6. Contraindications
- SBP < 90 mm Hg
- Verapamil is a negative inotrope (↓ contractility) and vasodilator (↓ SVR).
- In an already hypotensive patient, additional depression of contractility and after-load can precipitate circulatory collapse.
- severe LV dysfunction
- sick-sinus or ≥2° AV block unless paced
- Verapamil slows SA automaticity and prolongs AV-node refractoriness via Ca²⁺ channel blockade.
- Intrinsic nodal disease leaves no “reserve” conduction.
- WPW/LGL with AF/AFl (risk of VF).
- In WPW, accessory fibres conduct impulses rapidly to ventricles.
- Verapamil slows the AV node but does not block the accessory tract;
- atrial impulses preferentially travel down the pathway → very fast ventricular rates.
- Concomitant IV β-blocker.
- Both drug classes depress AV conduction and contractility
- IV–IV co-administration produces a sudden synergistic effect.
- Decompensated HFrEF (NYHA III-IV) – use amlodipine instead.
- In systolic HF, cardiac output is preload- and sympathetic-dependent.

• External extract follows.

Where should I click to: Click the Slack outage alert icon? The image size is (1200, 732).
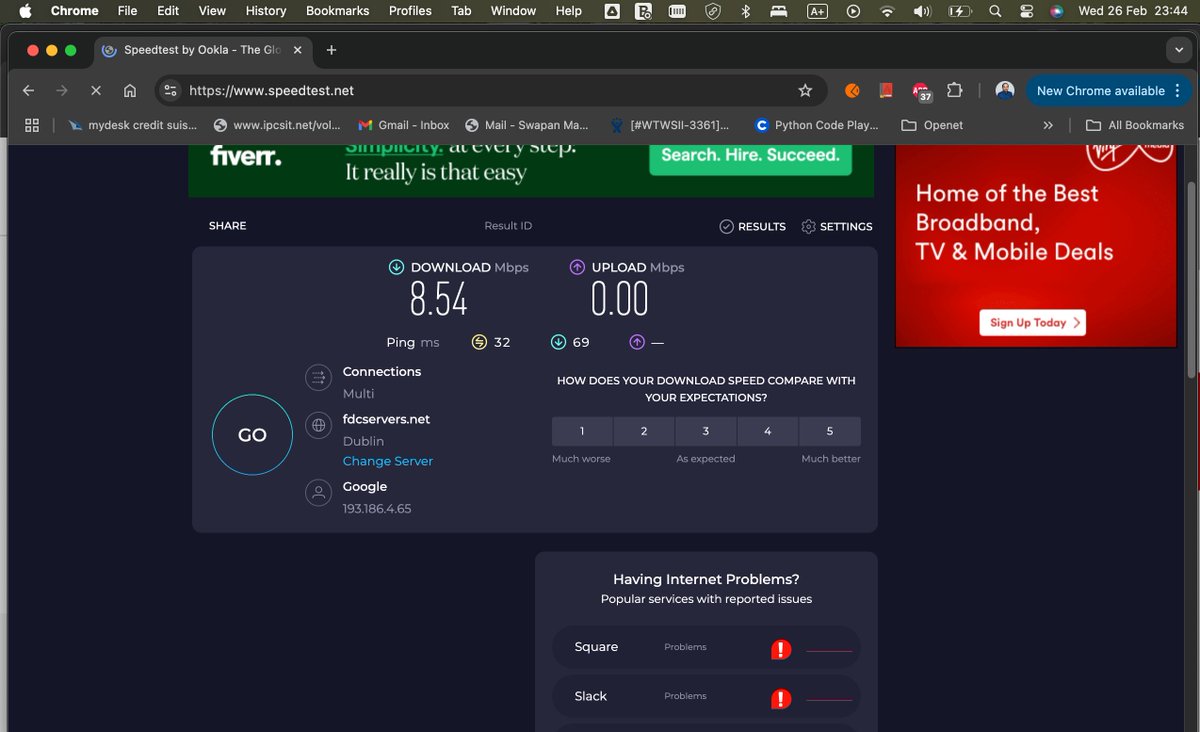tap(780, 697)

- Verapamil blunts sympathetic drive and contractility, and raises LV end-diastolic pressure.
7. Toxicity pearls (CCB overdose)
Brady-cardia + hypotension ± hyperglycaemia → treat with:
- IV calcium gluconate/chloride bolus ± infusion
- High-dose insulin euglycaemic therapy (HIET)
- Vasopressors (nor-adrenaline preferred)
- Lipid emulsion → VA-ECMO if refractory.
Where does Verapamil fit among Calcium-Channel Blockers?
Class | Main AU examples | Predominant site | Typical uses | Cautions |
---|---|---|---|---|
Non-DHP – Phenylalkylamine | Verapamil | Cardiac > vascular | SVT rate-control AF angina cluster HA | Avoid in HFrEF, combine cautiously with β-blockers |
Non-DHP – Benzothiazepine | Diltiazem | Cardiac ≈ vascular | Angina rate-control AF hypertension | Similar but milder cardiac depression vs verapamil |
Dihydropyridines | Amlodipine Felodipine Lercanidipine Nifedipine SR Nimodipine (SAH) Clevidipine IV (ICU) | Vascular >> cardiac | Hypertension chronic stable angina Raynaud’s cerebral vasospasm | Reflex tachycardia (short-acting) ankle oedema gingival hyperplasia (rare) |
→ Quick rule-of-thumb: “DHP = Dilate arterioles, Non-DHP = Node depression.” australianprescriber.tg.org.au

Practical tips
- Route matters:
- do not convert mg-for-mg between IR ↔ SR ↔ IV without checking product information.
- Drug interactions:
- CYP3A4 inhibitors (e.g. erythromycin, grapefruit) ↑ verapamil levels; verapamil ↑ digoxin & DOAC exposure.
- ECG gate-keeping:
- baseline + after each 80 mg titration if total daily dose > 240 mg.
- Patient counselling:
- take SR with food
- don’t crush
- report dizziness, syncope, swollen ankles, gingival bleeding.